**Trecho apresentado:**
>>>

Ele sentado na cadeira de plástico branca, ela em pé ao lado dele. Enquanto ele tragava a fumaça de um cigarro light, ela soltava o ar gelado e cheirando a cerveja que se acumulava em seus pulmões enquanto ela pensava. Nele, talvez.

Trocavam de papéis. Ela pegava o cigarro e tragava enquanto ele soltava o ar gelado e batia com a ponta dos dedos nos cantos da cadeira branca.

Quando ela resolveu se abaixar para falar alguma coisa ao ouvido dele, ele a beijou.

Ela aceitou, mas levou na brincadeira. Ele estava bêbado demais pra ter certeza se aquele beijo tinha realmente acontecido.

Os dois retomaram o ritual da fumaça e ar gelado até que ela falou:

-Você é aquela paixão de colegial, sabe?

-Sei. - ele respondeu.

Trago. Ar gelado. Dedos na ponta da cadeira branca.

No céu nada se via, além da neblina branca de mais um noite fria.

segunda-feira, 19 de abril de 2010

Guarda-chuva

Debruçado na janela do quarto, observava. Lá fora todas aquelas pessoas com seus pensamentos tão importantes zanzavam de um lado a outro falando em seus celulares e andando em seus automóveis. Daqui de cima, as via como formigas. Vulneráveis e famintas. Tão suscetíveis a qualquer bexiga d'água que as fizesse sorrir. Pensei em como tinha o poder de acabar com esta monotonia em que viviam, com uma simples bexiga amarela se espatifando no chão e jogando água para todos os lados. Depois uma outra verde, uma vermelha, uma azul e todas se espatifando e libertando de dentro delas a água e o riso encalhado das pessoas forminídeas - é assim que as chamo daqui de cima. Imaginei então a chuva de bexigas e as gotas que, na verdade, subiam ao serem libertas do ventre da borracha. Chovendo bexiga pra baixo, chovendo água pra cima. Que loucura, que caos. Que belo.

<<<

**O que fazer:**
**1.** No trecho apresentado, que nome o observador da janela dá às pessoas que vê lá de cima?
**2.** Por favor, prossiga com o trecho apresentado, sobre as bexigas imaginadas da janela, a partir da última frase.

**Informações fornecidas:**
>>>

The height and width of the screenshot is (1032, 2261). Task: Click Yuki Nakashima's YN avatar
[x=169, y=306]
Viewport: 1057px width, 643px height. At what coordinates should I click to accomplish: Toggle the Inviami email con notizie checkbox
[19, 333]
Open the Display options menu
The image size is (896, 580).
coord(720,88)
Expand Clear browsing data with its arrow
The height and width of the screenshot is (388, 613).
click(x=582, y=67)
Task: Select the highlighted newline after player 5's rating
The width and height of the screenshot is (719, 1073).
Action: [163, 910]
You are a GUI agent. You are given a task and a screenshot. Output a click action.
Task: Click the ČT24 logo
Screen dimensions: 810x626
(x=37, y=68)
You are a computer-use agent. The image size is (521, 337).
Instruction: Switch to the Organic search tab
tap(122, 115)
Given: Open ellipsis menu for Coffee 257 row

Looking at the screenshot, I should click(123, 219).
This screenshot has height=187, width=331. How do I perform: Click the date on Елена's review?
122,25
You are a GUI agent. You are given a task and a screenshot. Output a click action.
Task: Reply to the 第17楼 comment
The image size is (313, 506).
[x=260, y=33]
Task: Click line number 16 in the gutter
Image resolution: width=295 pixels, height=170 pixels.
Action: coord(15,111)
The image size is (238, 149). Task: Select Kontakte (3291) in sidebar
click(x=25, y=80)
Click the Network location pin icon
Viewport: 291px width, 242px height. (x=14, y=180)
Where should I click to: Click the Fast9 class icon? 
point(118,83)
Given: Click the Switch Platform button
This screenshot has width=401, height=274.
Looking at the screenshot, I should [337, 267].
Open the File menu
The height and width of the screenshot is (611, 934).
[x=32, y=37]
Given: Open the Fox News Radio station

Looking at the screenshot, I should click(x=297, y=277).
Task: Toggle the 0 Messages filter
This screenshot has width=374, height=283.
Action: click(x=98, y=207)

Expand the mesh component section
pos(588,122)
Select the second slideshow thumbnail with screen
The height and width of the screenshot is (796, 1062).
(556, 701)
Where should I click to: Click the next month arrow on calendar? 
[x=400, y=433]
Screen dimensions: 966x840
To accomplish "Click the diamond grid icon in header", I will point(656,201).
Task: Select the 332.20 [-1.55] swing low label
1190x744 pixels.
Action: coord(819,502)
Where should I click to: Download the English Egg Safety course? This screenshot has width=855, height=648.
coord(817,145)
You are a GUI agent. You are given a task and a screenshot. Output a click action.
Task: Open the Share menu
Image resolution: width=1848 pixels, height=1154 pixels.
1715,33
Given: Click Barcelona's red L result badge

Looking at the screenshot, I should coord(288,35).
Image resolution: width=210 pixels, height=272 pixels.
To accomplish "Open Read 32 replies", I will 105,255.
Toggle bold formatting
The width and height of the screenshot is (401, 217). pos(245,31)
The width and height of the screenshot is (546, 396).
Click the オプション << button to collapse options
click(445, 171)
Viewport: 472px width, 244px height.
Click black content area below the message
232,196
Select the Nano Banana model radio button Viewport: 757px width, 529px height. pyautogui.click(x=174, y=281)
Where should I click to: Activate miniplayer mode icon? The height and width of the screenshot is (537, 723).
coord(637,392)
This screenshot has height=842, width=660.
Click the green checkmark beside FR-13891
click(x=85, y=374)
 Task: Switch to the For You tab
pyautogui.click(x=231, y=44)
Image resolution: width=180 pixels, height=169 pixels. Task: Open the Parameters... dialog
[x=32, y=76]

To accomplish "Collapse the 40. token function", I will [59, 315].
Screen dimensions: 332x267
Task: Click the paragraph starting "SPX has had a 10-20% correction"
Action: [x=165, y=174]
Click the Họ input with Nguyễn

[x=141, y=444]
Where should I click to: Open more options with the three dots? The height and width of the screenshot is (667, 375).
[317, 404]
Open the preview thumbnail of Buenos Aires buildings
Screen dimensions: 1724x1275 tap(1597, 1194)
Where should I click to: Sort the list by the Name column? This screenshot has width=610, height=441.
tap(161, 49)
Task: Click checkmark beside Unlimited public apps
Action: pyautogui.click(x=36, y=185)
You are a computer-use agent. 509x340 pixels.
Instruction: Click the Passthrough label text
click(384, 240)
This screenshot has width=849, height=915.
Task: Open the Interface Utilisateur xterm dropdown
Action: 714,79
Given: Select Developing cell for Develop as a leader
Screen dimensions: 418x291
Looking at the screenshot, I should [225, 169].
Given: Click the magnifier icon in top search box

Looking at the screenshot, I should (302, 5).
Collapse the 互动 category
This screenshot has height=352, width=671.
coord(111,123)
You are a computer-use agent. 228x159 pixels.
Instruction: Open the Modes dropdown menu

<<<

**Respostas do exercício:**
**1.** Pessoas forminídeas.

**2.**
Vi nitidamente então as pessoas se escondendo debaixo de suas pastas com documentos importantíssimos, mas nem tão importantes quanto seus cabelos bem arrumados. Alguns entraram nos carros, outros correram para os comercios por ali, buscando abrigo e proteção contra o apocalipse de látex e água fresca.

Estas são as pessoas fominídeas que vejo todos os dias daqui de cima. Têm medo das cores e de água fresca. Preferem ternos pretos e coca-cola. Preferem os mesmos caminhos traçados e programados em seus gê-pê-esses. Preferem o trabalho à vida.

Daqui de cima fico eu, observando. Sozinho no privilégio de ser diferente, até me lembrar que amanha cedo tem aula, trabalho, louça pra lavar. Fecho a janela sem lançar uma única bexiga, entro neste blog e escrevo sobre isso. Mais tarde vou desligar o computador, ler um trecho de um livro qualquer, dormir e acordar cedo para programar o meu GPS e garantir que não perca nenhum compromisso. E anotarei num bilhete na geladeira assim: Leve um guarda-chuva, pode ser que chova bexigas.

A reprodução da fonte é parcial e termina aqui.